With Chara back at the point much of the time, the Bruins ranked fourth on the power play (25 percent) in the first round. Carolina (6.9 percent) ranked 14th.
The numbers just don't add up for Carolina, especially on offense. The Hurricanes also don't have a punishing hitter to equal the body slams that Milan Lucic will be expected to dole out (woe to the 5-10 wingers if they're targeted for the Wrath of Looch).
Maurice, brought in early this season to replace Peter Laviolette behind the bench, most likely will try to push the puck, a style not unlike what Laviolette employed in '06. He is not a "trap"-style coach, which makes for a more entertaining game to watch. It certainly made for a successful run down the stretch of the regular season. The Canes were on course for a third straight postseason DNQ at the start of March, then went on a torrid 13-1-2 stretch into April that tucked them comfortably into the Eastern Conference seedings.

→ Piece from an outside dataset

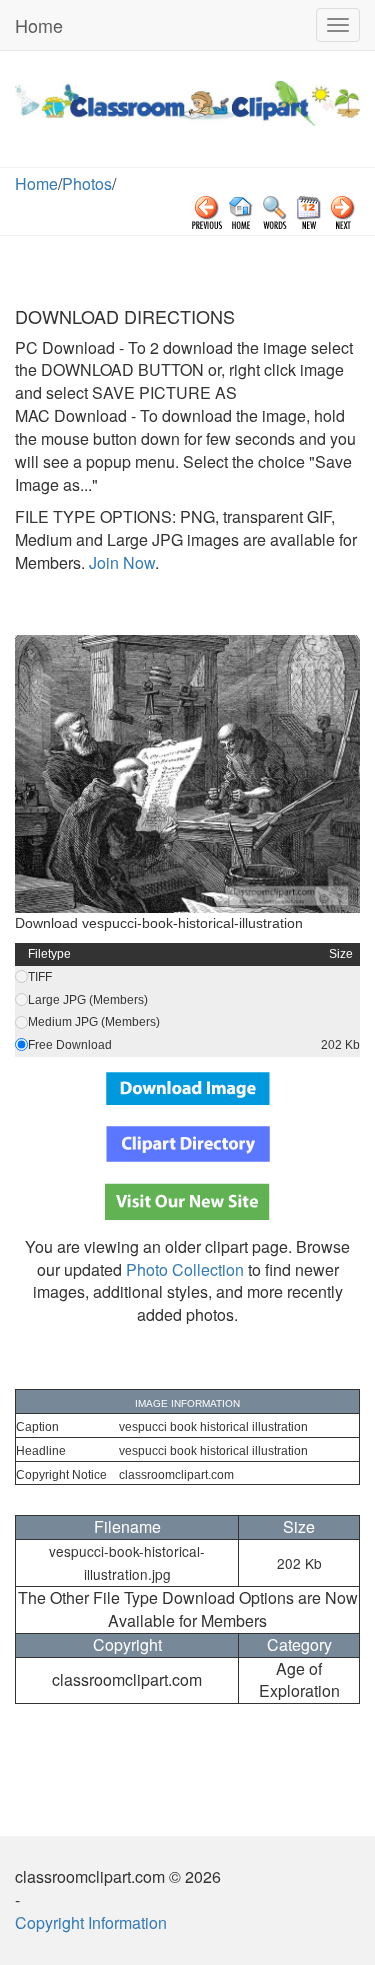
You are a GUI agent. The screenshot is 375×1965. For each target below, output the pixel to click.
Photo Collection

The one place the Hurricanes can compete on near-equal footing is in net. Cam Ward, the Conn Smythe winner (playoff MVP) in '06, outplayed Brodeur in Round 1, turning back 93.8 percent of the Devils' shots and allowing 2.11 goals per game. Boston stopper Tim Thomas, the likely Vezina winner this season, rejected 94.6 percent of the Habs' chances, and allowed a mere 1.50 goals per game.

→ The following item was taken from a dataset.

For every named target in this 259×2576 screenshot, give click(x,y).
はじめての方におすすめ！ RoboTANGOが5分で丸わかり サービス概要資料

If there is one hope to have, be it pee wee hockey or the race for the Cup, it's best to have it in net, a lesson burned into the memories of Bruins fans in 1971 when Montreal newbie Ken Dryden so rudely cut into their waltz to a second straight Cup.
It's the same sole hope the Habs had a couple of weeks ago when they trotted out Carey Price to defend the honor of Les Glorieux. We know how that ended. Ward, good enough to survive the Devils' workshop, will have his hands full now.